Cancer is a genetic disease.
When actress Angelina Jolie went supporters about her counteractant double mastectomy, it did not place to an increased understanding of the genetic risk of knocker cancer, researchers say. Although it raised awareness of bust cancer, exposure to Jolie's story may have resulted in greater mixing up about the link between a family history of breast cancer and increased cancer risk, according to the study, published Dec 19, 2013 in the minute-book Genetics in Medicine learn more. Earlier this year, Jolie revealed that she had both breasts removed after lore that she carried a mutant in a gene called BRCA1 that is linked to boob and ovarian cancers.
Women with mutations in that gene and the BRCA2 gene have a five times higher jeopardize of soul cancer and a 10 to 30 times higher imperil of developing ovarian cancer than those without the mutations. For the study, researchers surveyed more than 2500 Americans.
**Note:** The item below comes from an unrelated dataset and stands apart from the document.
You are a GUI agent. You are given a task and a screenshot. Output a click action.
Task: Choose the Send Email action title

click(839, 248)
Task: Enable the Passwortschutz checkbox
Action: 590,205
About 75 percent were enlightened of Jolie's story, the investigators found. But fewer than 10 percent of the respondents could correctly declaration questions about the BRCA gene transmuting that Jolie carries and the normal woman's hazard of developing breast cancer.
So "Ms Jolie's haleness story was prominently featured throughout the media and was a chance to ready health communicators and educators to teach about the nuanced issues around genetic testing, jeopardy and preventive surgery," study possibility author Dina Borzekowski, a research professor in the University of Maryland School of Public Health's area of behavior and community health, said in a university rumour release. However, it "feels as if it was a missed opportunity to educate the public about a complex but unique health situation".
About half of the survey respondents incorrectly brown study that a lack of family history of cancer was associated with a belittle than average personal risk. Among people who had at least one complete relative develop cancer, those who knew about Jolie's experience were less apposite than those unaware of her story to estimate their own cancer danger as higher than average, 39 percent versus 59 percent. That's a concern, another researcher said.
And "Since many more women without a pedigree telling develop breast cancer each year than those with, it is weighty that women don't feel falsely reassured by a unresponsive family history," study co-author Dr Debra Roter, the man of the Center for Genomic Literacy and Communication at the Johns Hopkins Bloomberg School of Public Health, said in the dirt release. The researchers also found that 57 percent of women who knew about Jolie's fish story said they would have alike surgery if they knew they had a defective BRCA gene.
Nearly three-quarters of women and men in the view felt Jolie did the right thing by going public about her experience. Cases of mamma cancer linked to a BRCA gene transformation are extremely rare. In the United States, a woman's endanger of ever getting breast cancer if she does not have a BRCA mutation is between 5 percent and 15 percent homeopathic. While celebrities can balm create awareness of health issues by sharing their own experiences, it's impressive to help the public understand and use the information about diagnosis and remedying contained in these stories, the researchers concluded.